I mention "connection" as it arose in my pondering about the above "encounter" from an NVC perspective which talks about importance of connection. I wondered what connection is. Is it affinity? The definition for affinity includes: "... agreement, or connection":
http://www.thefreedictionary.com/affinity
It appears to me that "agreement, or connection" may be difficult to obtain during a conflict if the agreement/connection wasn't already in place before the issue arose! If that is largely true then it seems to me that some kind of agreement needs to be made before the opportunity for conflict has a chance to arise. Without a connection (like an agreement to have a dialogue when issues arise) how can anyone expect to have the dialogue?

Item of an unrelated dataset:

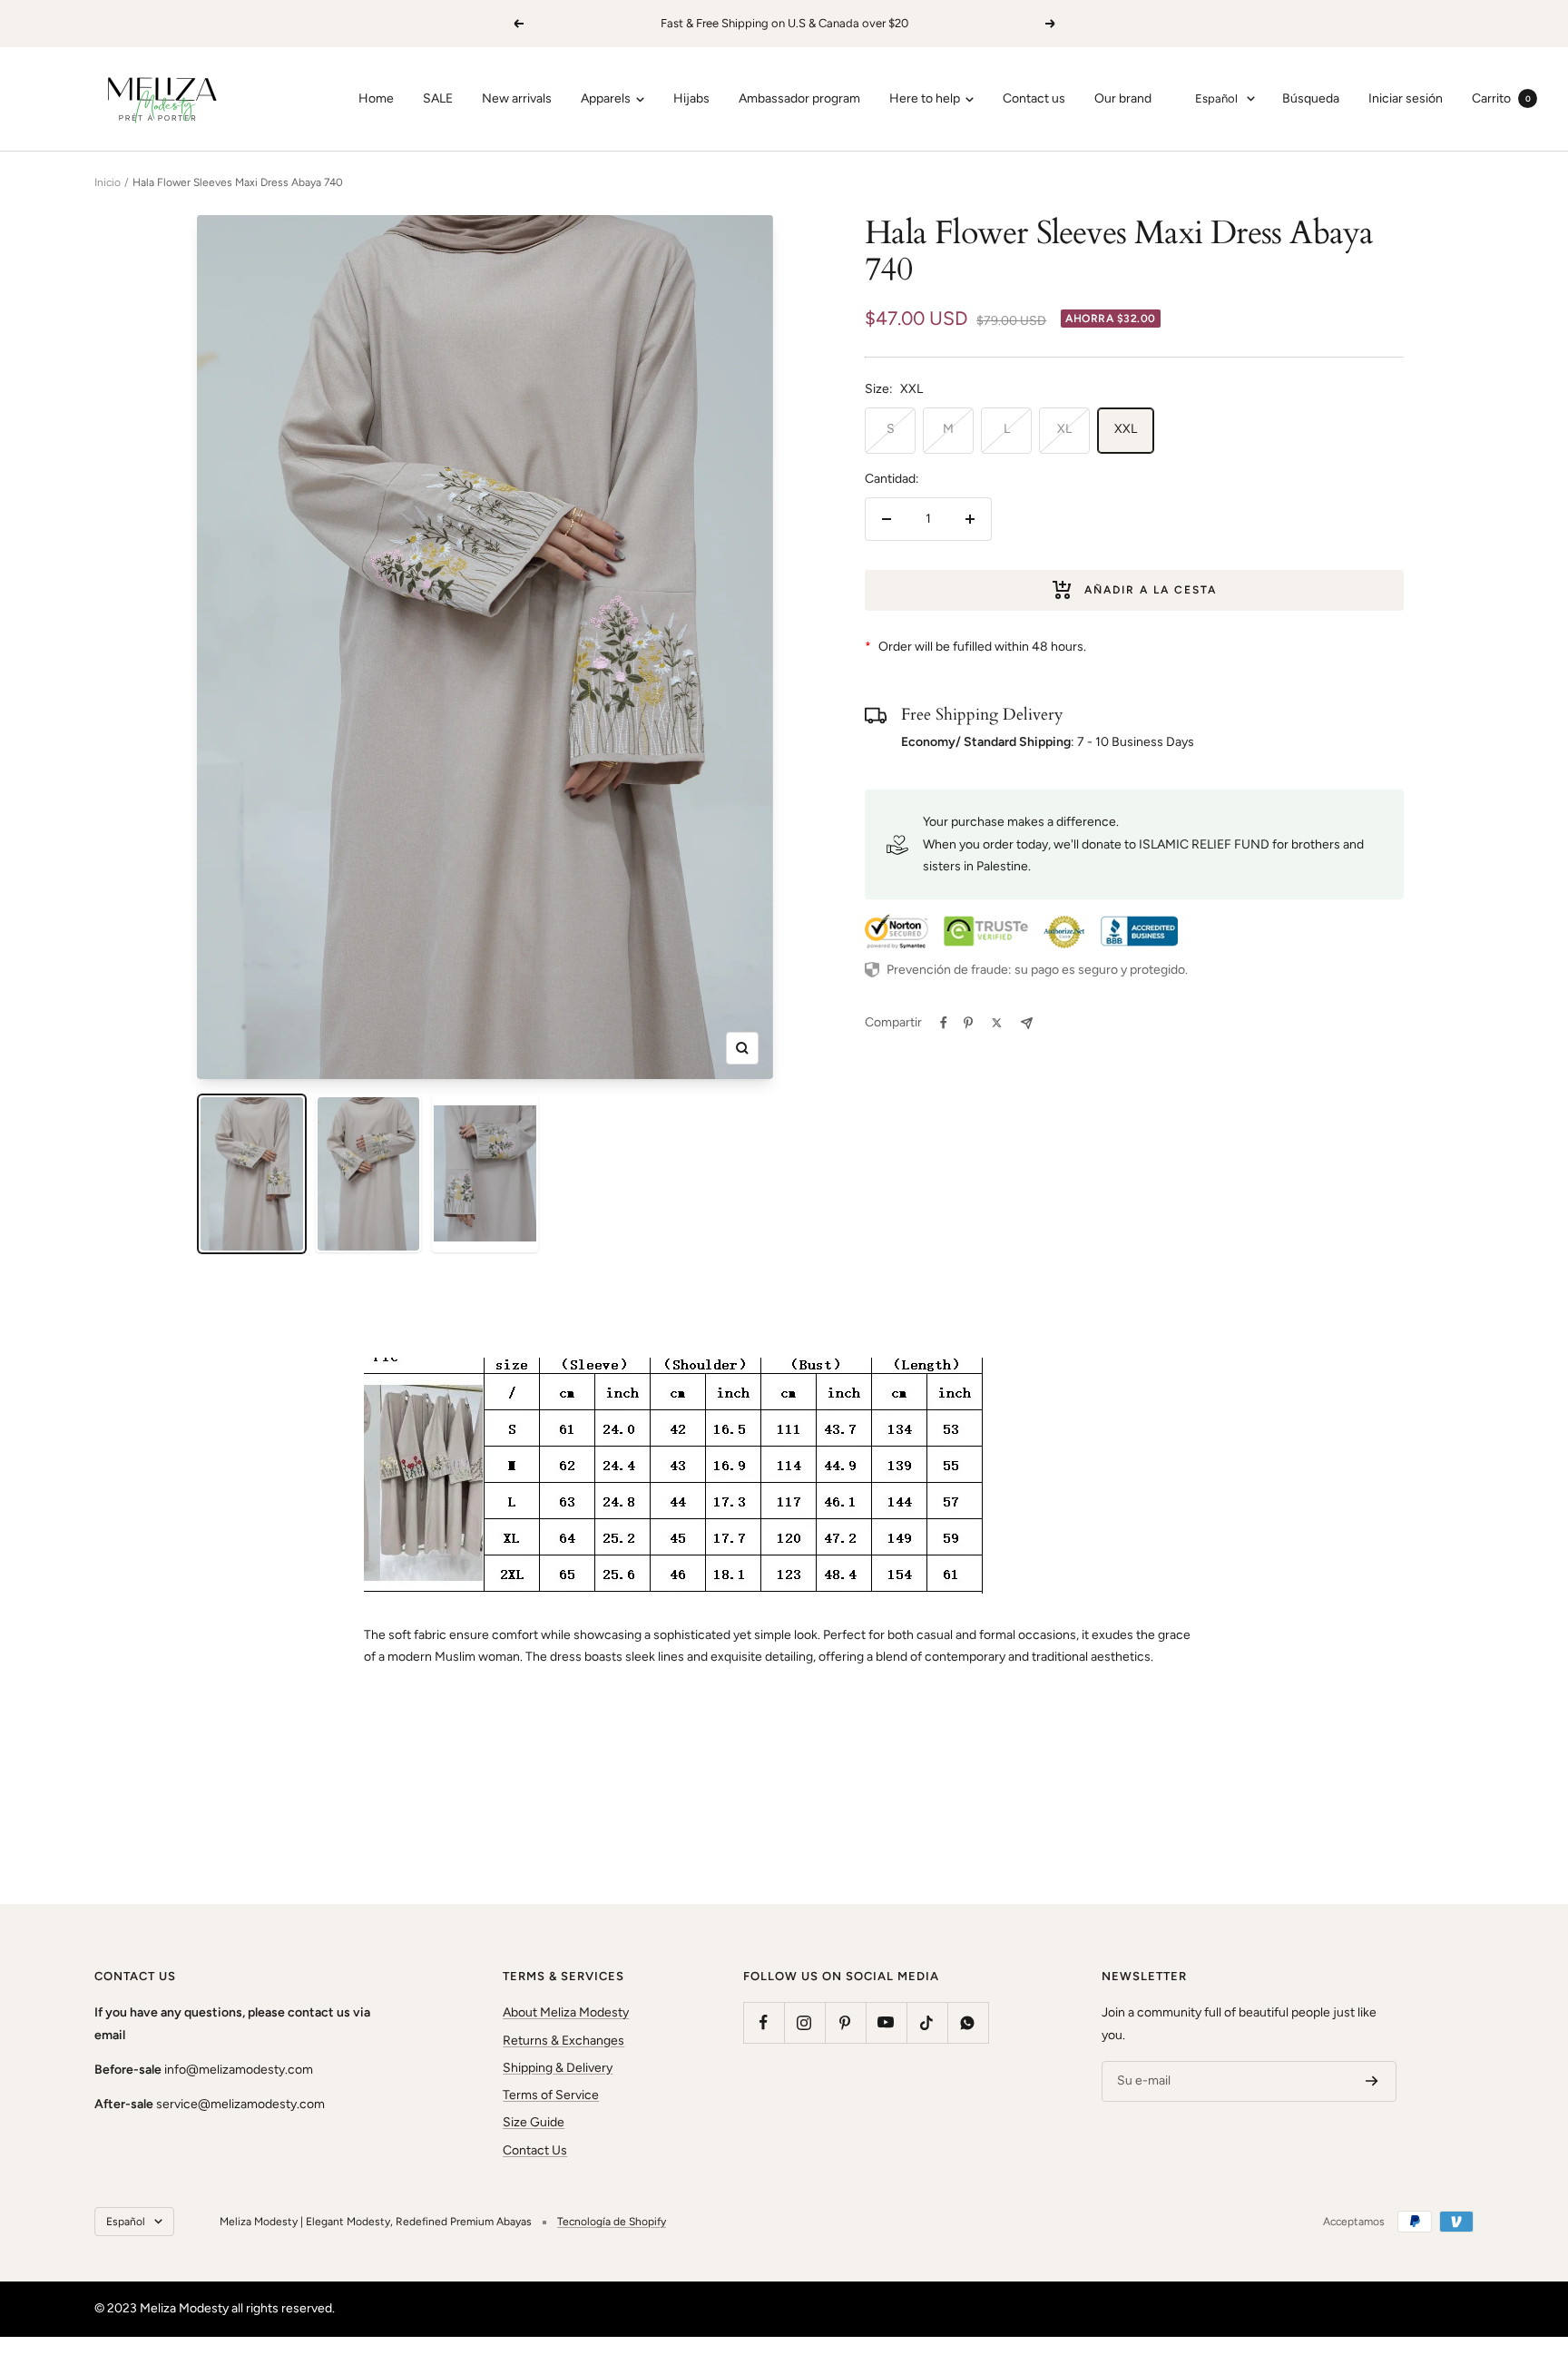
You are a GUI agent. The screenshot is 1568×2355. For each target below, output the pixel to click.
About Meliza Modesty (566, 2012)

There is an understanding established by certain schools of communication that real communication requires some level of shared reality and affinity between the parties involved in order to have a complete communication cycle. If the attempt to communicate by one party to another is one that only presents accusations that are not with a shared reality and are not with affinity then the attempt to communicate may likely fail.
If all the components that make for a successful communication cycle are universally known, understood and accepted then when an attempt to communicate is without the necessary components an individual can honestly say they did not get the communication because communication is a "package deal" that is more than just the words that may be spoken. The intended "listening party" may report their observations of apparent upset emotions by the other individual and words spoken but if that observation did not give an increase of shared reality and shared affinity from what was said by the other individual (which real communication gives) then what was said may have fallen short of a complete understanding.